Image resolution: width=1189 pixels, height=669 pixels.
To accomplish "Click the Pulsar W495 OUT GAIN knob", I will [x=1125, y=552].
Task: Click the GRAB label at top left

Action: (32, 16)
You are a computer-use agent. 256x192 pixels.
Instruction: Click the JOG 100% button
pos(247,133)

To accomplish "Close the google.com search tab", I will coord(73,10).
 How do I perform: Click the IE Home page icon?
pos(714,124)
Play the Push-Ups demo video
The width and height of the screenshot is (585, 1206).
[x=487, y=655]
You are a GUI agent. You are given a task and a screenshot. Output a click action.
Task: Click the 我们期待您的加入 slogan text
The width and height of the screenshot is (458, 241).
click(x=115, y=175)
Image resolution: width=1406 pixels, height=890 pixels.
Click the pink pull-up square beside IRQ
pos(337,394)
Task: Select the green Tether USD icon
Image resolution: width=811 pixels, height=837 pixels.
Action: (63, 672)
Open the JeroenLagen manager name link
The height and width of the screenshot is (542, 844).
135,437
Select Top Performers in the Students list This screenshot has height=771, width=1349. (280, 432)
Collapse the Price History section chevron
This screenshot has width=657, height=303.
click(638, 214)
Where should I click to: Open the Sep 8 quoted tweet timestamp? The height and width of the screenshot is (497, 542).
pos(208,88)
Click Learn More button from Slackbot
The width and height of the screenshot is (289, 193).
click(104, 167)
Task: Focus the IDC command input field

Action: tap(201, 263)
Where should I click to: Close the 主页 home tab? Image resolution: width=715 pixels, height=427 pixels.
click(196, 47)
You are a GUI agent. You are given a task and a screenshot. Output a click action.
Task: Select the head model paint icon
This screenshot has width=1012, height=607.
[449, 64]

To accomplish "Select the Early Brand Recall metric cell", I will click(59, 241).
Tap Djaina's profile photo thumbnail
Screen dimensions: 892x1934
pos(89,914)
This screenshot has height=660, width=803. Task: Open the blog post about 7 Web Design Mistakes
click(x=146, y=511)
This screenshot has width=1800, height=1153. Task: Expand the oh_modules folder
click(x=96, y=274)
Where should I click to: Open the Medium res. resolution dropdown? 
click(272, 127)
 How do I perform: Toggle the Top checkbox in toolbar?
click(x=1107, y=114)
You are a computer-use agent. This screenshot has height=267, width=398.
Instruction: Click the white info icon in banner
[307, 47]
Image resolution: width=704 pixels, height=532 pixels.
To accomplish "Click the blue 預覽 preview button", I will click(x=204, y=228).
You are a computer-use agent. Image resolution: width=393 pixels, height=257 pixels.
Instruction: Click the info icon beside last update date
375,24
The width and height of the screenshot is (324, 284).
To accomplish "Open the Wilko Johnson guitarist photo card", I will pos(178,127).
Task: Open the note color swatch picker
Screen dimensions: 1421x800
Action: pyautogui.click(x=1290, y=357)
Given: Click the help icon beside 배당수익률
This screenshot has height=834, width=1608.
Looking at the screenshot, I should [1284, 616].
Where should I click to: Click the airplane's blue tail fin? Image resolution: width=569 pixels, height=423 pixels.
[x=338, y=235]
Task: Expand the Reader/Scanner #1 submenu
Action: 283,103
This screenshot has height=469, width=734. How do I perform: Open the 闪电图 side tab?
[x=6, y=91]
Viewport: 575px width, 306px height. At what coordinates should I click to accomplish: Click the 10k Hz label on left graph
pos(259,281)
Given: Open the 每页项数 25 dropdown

☆ ☆ ☆ ☆ ☆

Problem to work on
Present the rows above as a Markdown table with two columns, Number and Text: number each line in order and put the line beside its number. Leave out the blank lines.

Solution to the exercise
| Number | Text |
|---|---|
| 1 | Image resolution: width=1189 pixels, height=669 pixels. |
| 2 | To accomplish "Click the Pulsar W495 OUT GAIN knob", I will [x=1125, y=552]. |
| 3 | Task: Click the GRAB label at top left |
| 4 | Action: (32, 16) |
| 5 | You are a computer-use agent. 256x192 pixels. |
| 6 | Instruction: Click the JOG 100% button |
| 7 | pos(247,133) |
| 8 | To accomplish "Close the google.com search tab", I will coord(73,10). |
| 9 |  How do I perform: Click the IE Home page icon? |
| 10 | pos(714,124) |
| 11 | Play the Push-Ups demo video |
| 12 | The width and height of the screenshot is (585, 1206). |
| 13 | [x=487, y=655] |
| 14 | You are a GUI agent. You are given a task and a screenshot. Output a click action. |
| 15 | Task: Click the 我们期待您的加入 slogan text |
| 16 | The width and height of the screenshot is (458, 241). |
| 17 | click(x=115, y=175) |
| 18 | Image resolution: width=1406 pixels, height=890 pixels. |
| 19 | Click the pink pull-up square beside IRQ |
| 20 | pos(337,394) |
| 21 | Task: Select the green Tether USD icon |
| 22 | Image resolution: width=811 pixels, height=837 pixels. |
| 23 | Action: (63, 672) |
| 24 | Open the JeroenLagen manager name link |
| 25 | The height and width of the screenshot is (542, 844). |
| 26 | 135,437 |
| 27 | Select Top Performers in the Students list This screenshot has height=771, width=1349. (280, 432) |
| 28 | Collapse the Price History section chevron |
| 29 | This screenshot has width=657, height=303. |
| 30 | click(638, 214) |
| 31 | Where should I click to: Open the Sep 8 quoted tweet timestamp? The height and width of the screenshot is (497, 542). |
| 32 | pos(208,88) |
| 33 | Click Learn More button from Slackbot |
| 34 | The width and height of the screenshot is (289, 193). |
| 35 | click(104, 167) |
| 36 | Task: Focus the IDC command input field |
| 37 | Action: tap(201, 263) |
| 38 | Where should I click to: Close the 主页 home tab? Image resolution: width=715 pixels, height=427 pixels. |
| 39 | click(196, 47) |
| 40 | You are a GUI agent. You are given a task and a screenshot. Output a click action. |
| 41 | Task: Select the head model paint icon |
| 42 | This screenshot has width=1012, height=607. |
| 43 | [449, 64] |
| 44 | To accomplish "Select the Early Brand Recall metric cell", I will click(59, 241). |
| 45 | Tap Djaina's profile photo thumbnail |
| 46 | Screen dimensions: 892x1934 |
| 47 | pos(89,914) |
| 48 | This screenshot has height=660, width=803. Task: Open the blog post about 7 Web Design Mistakes |
| 49 | click(x=146, y=511) |
| 50 | This screenshot has width=1800, height=1153. Task: Expand the oh_modules folder |
| 51 | click(x=96, y=274) |
| 52 | Where should I click to: Open the Medium res. resolution dropdown?  |
| 53 | click(272, 127) |
| 54 |  How do I perform: Toggle the Top checkbox in toolbar? |
| 55 | click(x=1107, y=114) |
| 56 | You are a computer-use agent. This screenshot has height=267, width=398. |
| 57 | Instruction: Click the white info icon in banner |
| 58 | [307, 47] |
| 59 | Image resolution: width=704 pixels, height=532 pixels. |
| 60 | To accomplish "Click the blue 預覽 preview button", I will click(x=204, y=228). |
| 61 | You are a computer-use agent. Image resolution: width=393 pixels, height=257 pixels. |
| 62 | Instruction: Click the info icon beside last update date |
| 63 | 375,24 |
| 64 | The width and height of the screenshot is (324, 284). |
| 65 | To accomplish "Open the Wilko Johnson guitarist photo card", I will pos(178,127). |
| 66 | Task: Open the note color swatch picker |
| 67 | Screen dimensions: 1421x800 |
| 68 | Action: pyautogui.click(x=1290, y=357) |
| 69 | Given: Click the help icon beside 배당수익률 |
| 70 | This screenshot has height=834, width=1608. |
| 71 | Looking at the screenshot, I should [1284, 616]. |
| 72 | Where should I click to: Click the airplane's blue tail fin? Image resolution: width=569 pixels, height=423 pixels. |
| 73 | [x=338, y=235] |
| 74 | Task: Expand the Reader/Scanner #1 submenu |
| 75 | Action: 283,103 |
| 76 | This screenshot has height=469, width=734. How do I perform: Open the 闪电图 side tab? |
| 77 | [x=6, y=91] |
| 78 | Viewport: 575px width, 306px height. At what coordinates should I click to accomplish: Click the 10k Hz label on left graph |
| 79 | pos(259,281) |
| 80 | Given: Open the 每页项数 25 dropdown |